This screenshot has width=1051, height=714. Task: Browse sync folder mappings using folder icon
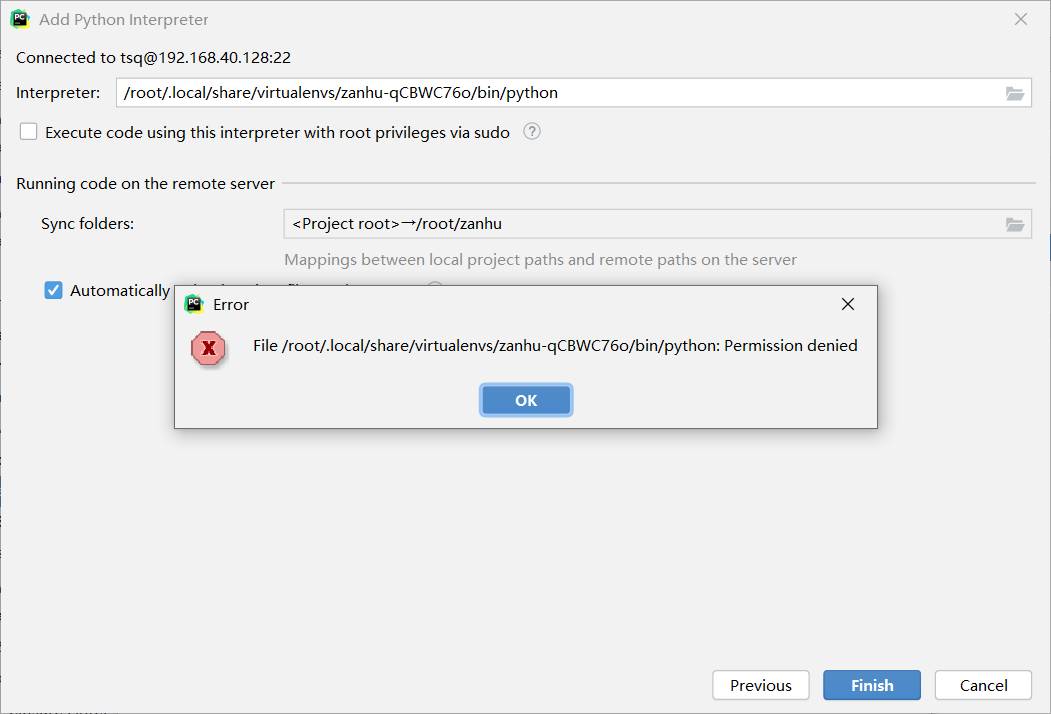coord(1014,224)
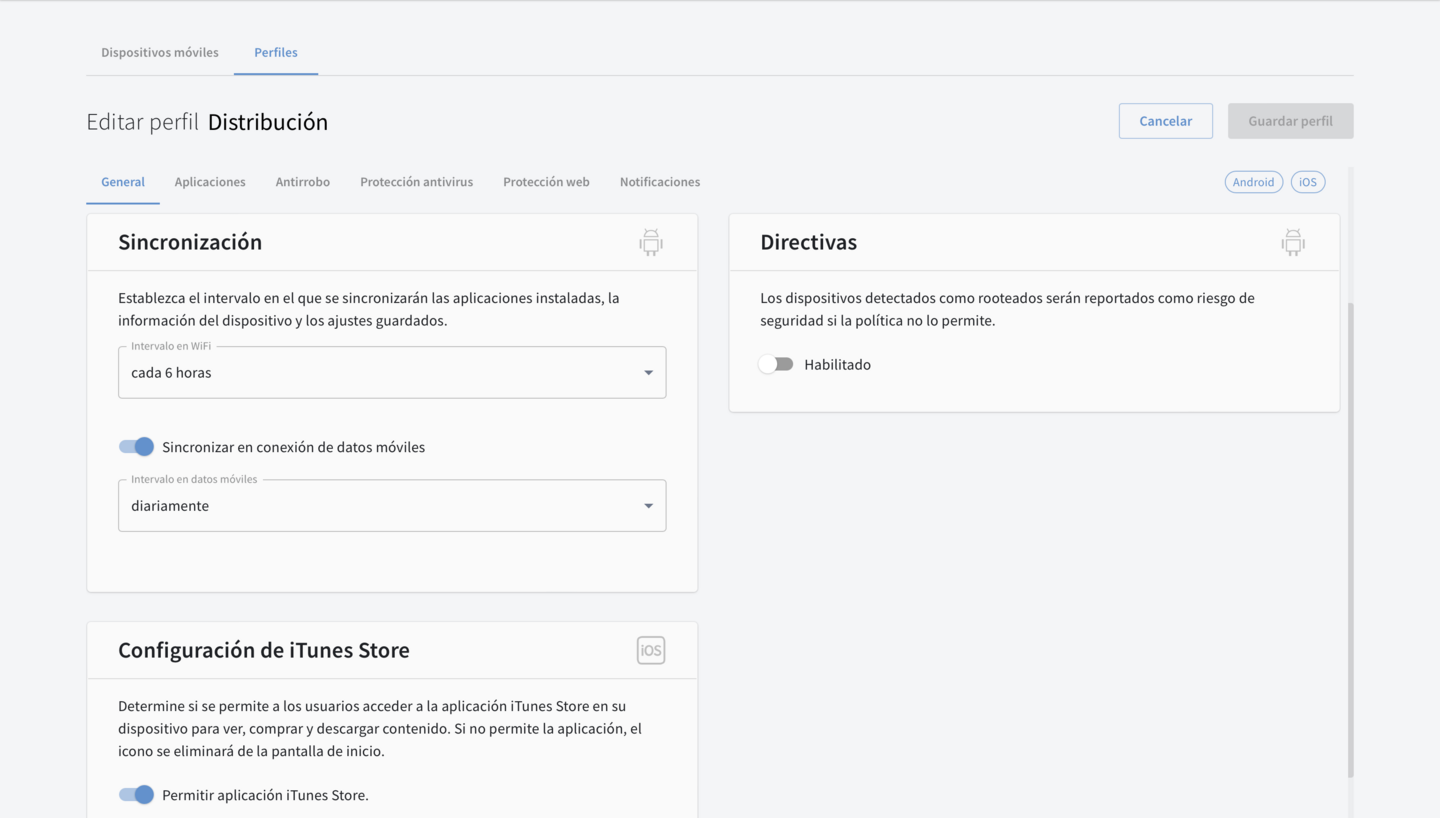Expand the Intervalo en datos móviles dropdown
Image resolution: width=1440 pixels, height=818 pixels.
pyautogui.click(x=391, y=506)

:::::

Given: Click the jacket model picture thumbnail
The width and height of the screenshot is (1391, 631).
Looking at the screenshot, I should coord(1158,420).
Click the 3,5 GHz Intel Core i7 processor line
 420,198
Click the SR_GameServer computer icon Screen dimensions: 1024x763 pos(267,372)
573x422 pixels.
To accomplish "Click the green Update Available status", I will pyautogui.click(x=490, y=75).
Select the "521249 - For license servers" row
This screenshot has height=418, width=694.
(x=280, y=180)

:::::

ABOUT THIS TASK: Only the lines above starting at the line that holds "The width and" and ending at the line that holds "573x422 pixels." are to be repeated, exactly and in full.

OUTPUT:
The width and height of the screenshot is (1391, 631).
Looking at the screenshot, I should coord(1158,420).
Click the 3,5 GHz Intel Core i7 processor line
 420,198
Click the SR_GameServer computer icon Screen dimensions: 1024x763 pos(267,372)
573x422 pixels.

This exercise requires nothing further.